* _DATA EXTRACTS_:
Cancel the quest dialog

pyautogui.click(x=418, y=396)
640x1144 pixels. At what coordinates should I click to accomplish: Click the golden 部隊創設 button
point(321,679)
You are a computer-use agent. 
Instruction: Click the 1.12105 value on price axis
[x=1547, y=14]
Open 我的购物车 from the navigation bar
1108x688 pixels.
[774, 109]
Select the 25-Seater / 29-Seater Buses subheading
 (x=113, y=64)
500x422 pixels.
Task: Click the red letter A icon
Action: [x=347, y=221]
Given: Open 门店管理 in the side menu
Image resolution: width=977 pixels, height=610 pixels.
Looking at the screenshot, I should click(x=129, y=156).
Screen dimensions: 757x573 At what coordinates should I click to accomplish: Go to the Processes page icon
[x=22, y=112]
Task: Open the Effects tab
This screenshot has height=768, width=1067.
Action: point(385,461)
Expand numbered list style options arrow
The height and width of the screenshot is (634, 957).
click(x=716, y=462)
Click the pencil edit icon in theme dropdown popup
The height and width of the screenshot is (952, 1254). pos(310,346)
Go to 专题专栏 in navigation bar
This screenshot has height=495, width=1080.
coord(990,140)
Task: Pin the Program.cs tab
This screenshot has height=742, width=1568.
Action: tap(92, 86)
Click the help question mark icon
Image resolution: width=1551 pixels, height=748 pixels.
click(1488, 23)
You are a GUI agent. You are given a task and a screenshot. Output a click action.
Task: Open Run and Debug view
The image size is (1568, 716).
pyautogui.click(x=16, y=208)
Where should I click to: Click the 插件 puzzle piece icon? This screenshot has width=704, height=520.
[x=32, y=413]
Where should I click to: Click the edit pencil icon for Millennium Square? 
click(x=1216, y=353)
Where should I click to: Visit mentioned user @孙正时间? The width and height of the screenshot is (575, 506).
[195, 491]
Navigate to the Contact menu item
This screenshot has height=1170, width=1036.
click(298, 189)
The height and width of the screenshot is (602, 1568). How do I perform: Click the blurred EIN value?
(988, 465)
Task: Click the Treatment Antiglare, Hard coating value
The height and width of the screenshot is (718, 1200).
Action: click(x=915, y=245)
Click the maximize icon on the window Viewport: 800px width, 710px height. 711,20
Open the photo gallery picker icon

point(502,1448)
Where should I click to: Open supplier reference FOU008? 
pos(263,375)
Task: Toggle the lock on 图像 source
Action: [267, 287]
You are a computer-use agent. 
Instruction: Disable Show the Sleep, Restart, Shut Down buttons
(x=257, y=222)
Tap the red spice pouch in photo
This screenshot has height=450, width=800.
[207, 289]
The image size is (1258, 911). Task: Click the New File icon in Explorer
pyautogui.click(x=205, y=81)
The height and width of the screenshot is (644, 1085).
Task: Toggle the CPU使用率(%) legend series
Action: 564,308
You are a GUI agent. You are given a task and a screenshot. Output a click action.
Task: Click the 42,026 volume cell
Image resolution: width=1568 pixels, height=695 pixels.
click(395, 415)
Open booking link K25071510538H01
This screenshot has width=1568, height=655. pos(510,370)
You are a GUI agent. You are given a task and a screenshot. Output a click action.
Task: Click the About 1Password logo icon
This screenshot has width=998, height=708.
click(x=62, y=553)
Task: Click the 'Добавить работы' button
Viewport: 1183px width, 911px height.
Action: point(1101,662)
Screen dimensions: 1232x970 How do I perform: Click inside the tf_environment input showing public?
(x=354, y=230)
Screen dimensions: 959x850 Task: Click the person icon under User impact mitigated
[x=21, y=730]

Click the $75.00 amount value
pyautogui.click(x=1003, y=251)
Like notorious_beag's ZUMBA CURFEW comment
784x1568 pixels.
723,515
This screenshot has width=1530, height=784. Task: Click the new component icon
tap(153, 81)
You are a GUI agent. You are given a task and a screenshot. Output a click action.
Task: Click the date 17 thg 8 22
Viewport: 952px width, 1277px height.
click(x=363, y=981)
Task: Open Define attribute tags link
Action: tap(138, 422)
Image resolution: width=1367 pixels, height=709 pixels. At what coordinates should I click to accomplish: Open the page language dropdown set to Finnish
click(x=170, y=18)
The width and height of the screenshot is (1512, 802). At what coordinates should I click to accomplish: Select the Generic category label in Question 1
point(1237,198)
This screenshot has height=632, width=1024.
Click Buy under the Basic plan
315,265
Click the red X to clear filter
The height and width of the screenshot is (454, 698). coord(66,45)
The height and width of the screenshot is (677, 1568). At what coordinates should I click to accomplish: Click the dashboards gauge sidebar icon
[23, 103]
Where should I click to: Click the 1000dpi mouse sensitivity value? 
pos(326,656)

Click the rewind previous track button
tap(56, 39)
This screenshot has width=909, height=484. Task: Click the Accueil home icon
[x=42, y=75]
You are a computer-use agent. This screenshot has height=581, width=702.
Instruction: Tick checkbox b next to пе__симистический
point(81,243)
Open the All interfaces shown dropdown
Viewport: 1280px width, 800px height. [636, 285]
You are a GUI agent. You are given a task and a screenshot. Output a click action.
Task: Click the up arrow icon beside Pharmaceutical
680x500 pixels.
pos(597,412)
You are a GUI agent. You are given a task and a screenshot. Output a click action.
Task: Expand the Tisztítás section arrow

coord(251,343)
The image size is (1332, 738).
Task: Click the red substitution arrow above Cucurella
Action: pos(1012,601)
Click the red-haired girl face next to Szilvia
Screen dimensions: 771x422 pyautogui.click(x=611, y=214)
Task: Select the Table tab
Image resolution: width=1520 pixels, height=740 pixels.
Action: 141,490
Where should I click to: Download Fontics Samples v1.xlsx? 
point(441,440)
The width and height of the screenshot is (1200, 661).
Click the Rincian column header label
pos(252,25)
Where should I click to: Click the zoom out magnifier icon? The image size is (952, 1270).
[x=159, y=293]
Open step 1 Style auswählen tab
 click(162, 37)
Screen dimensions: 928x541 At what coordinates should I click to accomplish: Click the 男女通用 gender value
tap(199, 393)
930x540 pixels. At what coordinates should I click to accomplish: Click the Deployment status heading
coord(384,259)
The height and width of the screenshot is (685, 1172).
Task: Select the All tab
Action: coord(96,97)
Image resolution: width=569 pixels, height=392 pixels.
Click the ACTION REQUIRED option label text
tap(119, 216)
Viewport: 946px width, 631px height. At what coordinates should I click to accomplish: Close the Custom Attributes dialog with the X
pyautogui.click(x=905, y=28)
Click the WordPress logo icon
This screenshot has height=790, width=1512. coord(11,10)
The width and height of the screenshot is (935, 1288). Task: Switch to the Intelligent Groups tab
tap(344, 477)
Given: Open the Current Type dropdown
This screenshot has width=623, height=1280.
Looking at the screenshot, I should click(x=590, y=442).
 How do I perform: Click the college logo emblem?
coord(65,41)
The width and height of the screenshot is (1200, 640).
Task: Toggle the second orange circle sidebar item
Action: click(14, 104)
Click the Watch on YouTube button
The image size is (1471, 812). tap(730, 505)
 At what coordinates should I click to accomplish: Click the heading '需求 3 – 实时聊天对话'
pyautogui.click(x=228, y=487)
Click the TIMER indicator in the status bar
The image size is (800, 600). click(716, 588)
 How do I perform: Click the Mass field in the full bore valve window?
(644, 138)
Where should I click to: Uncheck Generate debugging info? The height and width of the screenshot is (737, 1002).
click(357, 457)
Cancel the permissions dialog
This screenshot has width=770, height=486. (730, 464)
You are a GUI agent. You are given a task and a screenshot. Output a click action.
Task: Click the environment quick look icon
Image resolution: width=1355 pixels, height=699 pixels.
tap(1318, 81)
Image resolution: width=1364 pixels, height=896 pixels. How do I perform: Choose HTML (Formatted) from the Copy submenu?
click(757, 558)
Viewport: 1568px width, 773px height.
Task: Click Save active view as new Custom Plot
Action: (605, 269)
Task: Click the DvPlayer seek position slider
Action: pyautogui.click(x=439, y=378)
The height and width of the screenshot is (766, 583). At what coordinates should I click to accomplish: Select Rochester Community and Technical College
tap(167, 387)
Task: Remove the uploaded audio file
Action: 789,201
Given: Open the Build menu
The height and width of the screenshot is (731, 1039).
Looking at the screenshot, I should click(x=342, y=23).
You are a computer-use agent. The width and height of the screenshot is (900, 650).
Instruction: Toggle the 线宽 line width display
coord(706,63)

* _WORK REQUEST_:
Only the lines holding the word "computer" belong in the answer; copy them from the listing above.

* _REPLY_:
You are a computer-use agent. 
You are a computer-use agent. 
You are a computer-use agent. This screenshot has height=581, width=702.
You are a computer-use agent. The width and height of the screenshot is (900, 650).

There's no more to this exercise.